WORK REQUEST —
Below is a block of records; please copy all of them exactly.

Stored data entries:
====================
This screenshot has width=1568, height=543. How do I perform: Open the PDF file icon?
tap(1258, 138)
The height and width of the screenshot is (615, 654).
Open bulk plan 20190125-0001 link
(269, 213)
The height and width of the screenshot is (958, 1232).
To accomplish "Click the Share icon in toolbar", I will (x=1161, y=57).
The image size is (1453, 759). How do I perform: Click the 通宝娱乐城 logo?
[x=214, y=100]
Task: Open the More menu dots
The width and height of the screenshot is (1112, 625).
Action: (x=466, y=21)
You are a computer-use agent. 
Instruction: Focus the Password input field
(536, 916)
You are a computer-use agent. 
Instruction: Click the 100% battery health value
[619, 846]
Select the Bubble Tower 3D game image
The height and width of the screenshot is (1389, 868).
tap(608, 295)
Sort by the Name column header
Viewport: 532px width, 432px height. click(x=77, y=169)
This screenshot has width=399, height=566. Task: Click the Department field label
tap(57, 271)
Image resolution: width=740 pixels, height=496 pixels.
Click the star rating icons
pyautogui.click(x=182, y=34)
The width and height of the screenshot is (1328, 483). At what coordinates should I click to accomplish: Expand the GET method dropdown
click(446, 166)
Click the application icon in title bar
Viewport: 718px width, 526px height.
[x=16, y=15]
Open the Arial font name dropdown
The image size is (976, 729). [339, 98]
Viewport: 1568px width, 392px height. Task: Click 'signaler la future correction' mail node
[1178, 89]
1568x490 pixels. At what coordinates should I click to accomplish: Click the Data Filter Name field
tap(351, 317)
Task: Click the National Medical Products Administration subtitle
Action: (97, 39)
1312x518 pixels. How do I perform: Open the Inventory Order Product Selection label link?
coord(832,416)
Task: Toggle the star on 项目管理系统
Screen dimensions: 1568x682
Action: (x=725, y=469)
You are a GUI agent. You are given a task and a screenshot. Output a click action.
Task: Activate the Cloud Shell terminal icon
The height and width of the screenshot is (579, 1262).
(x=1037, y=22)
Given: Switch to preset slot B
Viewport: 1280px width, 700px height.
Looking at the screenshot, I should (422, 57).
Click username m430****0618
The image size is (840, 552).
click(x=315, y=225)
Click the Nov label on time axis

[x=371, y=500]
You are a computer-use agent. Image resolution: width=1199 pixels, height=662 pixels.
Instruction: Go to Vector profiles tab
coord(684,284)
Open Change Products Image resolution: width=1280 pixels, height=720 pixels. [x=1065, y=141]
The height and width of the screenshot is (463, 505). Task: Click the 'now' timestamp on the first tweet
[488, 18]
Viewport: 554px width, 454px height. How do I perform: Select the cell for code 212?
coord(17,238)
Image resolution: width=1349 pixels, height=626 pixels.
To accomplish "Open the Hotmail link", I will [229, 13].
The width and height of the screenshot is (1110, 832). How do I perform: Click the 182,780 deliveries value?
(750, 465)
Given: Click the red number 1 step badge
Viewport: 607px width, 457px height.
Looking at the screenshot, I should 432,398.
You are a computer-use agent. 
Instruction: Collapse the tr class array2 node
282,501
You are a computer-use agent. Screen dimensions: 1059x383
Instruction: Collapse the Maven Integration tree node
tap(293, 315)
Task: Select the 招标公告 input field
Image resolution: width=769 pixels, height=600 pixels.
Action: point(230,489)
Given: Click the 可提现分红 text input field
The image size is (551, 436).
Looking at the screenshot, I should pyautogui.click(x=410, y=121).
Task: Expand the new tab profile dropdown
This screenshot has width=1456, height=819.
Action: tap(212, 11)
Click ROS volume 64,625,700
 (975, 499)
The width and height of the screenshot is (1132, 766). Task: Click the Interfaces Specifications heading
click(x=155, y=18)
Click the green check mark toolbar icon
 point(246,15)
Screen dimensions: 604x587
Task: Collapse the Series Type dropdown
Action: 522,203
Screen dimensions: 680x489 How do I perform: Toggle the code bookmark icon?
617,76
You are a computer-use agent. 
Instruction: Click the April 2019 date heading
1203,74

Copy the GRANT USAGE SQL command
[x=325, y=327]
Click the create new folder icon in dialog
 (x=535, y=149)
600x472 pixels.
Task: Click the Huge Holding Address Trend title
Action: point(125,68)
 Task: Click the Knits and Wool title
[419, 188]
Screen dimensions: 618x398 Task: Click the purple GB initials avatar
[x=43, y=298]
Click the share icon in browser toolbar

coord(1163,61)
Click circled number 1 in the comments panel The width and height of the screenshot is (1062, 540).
====================
SOLUTION —
This screenshot has width=1568, height=543. How do I perform: Open the PDF file icon?
tap(1258, 138)
The height and width of the screenshot is (615, 654).
Open bulk plan 20190125-0001 link
(269, 213)
The height and width of the screenshot is (958, 1232).
To accomplish "Click the Share icon in toolbar", I will (x=1161, y=57).
The image size is (1453, 759). How do I perform: Click the 通宝娱乐城 logo?
[x=214, y=100]
Task: Open the More menu dots
The width and height of the screenshot is (1112, 625).
Action: (x=466, y=21)
You are a computer-use agent. 
Instruction: Focus the Password input field
(536, 916)
You are a computer-use agent. 
Instruction: Click the 100% battery health value
[619, 846]
Select the Bubble Tower 3D game image
The height and width of the screenshot is (1389, 868).
tap(608, 295)
Sort by the Name column header
Viewport: 532px width, 432px height. click(x=77, y=169)
This screenshot has width=399, height=566. Task: Click the Department field label
tap(57, 271)
Image resolution: width=740 pixels, height=496 pixels.
Click the star rating icons
pyautogui.click(x=182, y=34)
The width and height of the screenshot is (1328, 483). At what coordinates should I click to accomplish: Expand the GET method dropdown
click(446, 166)
Click the application icon in title bar
Viewport: 718px width, 526px height.
[x=16, y=15]
Open the Arial font name dropdown
The image size is (976, 729). [339, 98]
Viewport: 1568px width, 392px height. Task: Click 'signaler la future correction' mail node
[1178, 89]
1568x490 pixels. At what coordinates should I click to accomplish: Click the Data Filter Name field
tap(351, 317)
Task: Click the National Medical Products Administration subtitle
Action: (97, 39)
1312x518 pixels. How do I perform: Open the Inventory Order Product Selection label link?
coord(832,416)
Task: Toggle the star on 项目管理系统
Screen dimensions: 1568x682
Action: (x=725, y=469)
You are a GUI agent. You are given a task and a screenshot. Output a click action.
Task: Activate the Cloud Shell terminal icon
The height and width of the screenshot is (579, 1262).
(x=1037, y=22)
Given: Switch to preset slot B
Viewport: 1280px width, 700px height.
Looking at the screenshot, I should (422, 57).
Click username m430****0618
The image size is (840, 552).
click(x=315, y=225)
Click the Nov label on time axis

[x=371, y=500]
You are a computer-use agent. Image resolution: width=1199 pixels, height=662 pixels.
Instruction: Go to Vector profiles tab
coord(684,284)
Open Change Products Image resolution: width=1280 pixels, height=720 pixels. [x=1065, y=141]
The height and width of the screenshot is (463, 505). Task: Click the 'now' timestamp on the first tweet
[488, 18]
Viewport: 554px width, 454px height. How do I perform: Select the cell for code 212?
coord(17,238)
Image resolution: width=1349 pixels, height=626 pixels.
To accomplish "Open the Hotmail link", I will [229, 13].
The width and height of the screenshot is (1110, 832). How do I perform: Click the 182,780 deliveries value?
(750, 465)
Given: Click the red number 1 step badge
Viewport: 607px width, 457px height.
Looking at the screenshot, I should 432,398.
You are a computer-use agent. 
Instruction: Collapse the tr class array2 node
282,501
You are a computer-use agent. Screen dimensions: 1059x383
Instruction: Collapse the Maven Integration tree node
tap(293, 315)
Task: Select the 招标公告 input field
Image resolution: width=769 pixels, height=600 pixels.
Action: point(230,489)
Given: Click the 可提现分红 text input field
The image size is (551, 436).
Looking at the screenshot, I should pyautogui.click(x=410, y=121).
Task: Expand the new tab profile dropdown
This screenshot has width=1456, height=819.
Action: tap(212, 11)
Click ROS volume 64,625,700
 (975, 499)
The width and height of the screenshot is (1132, 766). Task: Click the Interfaces Specifications heading
click(x=155, y=18)
Click the green check mark toolbar icon
 point(246,15)
Screen dimensions: 604x587
Task: Collapse the Series Type dropdown
Action: 522,203
Screen dimensions: 680x489 How do I perform: Toggle the code bookmark icon?
617,76
You are a computer-use agent. 
Instruction: Click the April 2019 date heading
1203,74

Copy the GRANT USAGE SQL command
[x=325, y=327]
Click the create new folder icon in dialog
 (x=535, y=149)
600x472 pixels.
Task: Click the Huge Holding Address Trend title
Action: point(125,68)
 Task: Click the Knits and Wool title
[419, 188]
Screen dimensions: 618x398 Task: Click the purple GB initials avatar
[x=43, y=298]
Click the share icon in browser toolbar

coord(1163,61)
Click circled number 1 in the comments panel The width and height of the screenshot is (1062, 540).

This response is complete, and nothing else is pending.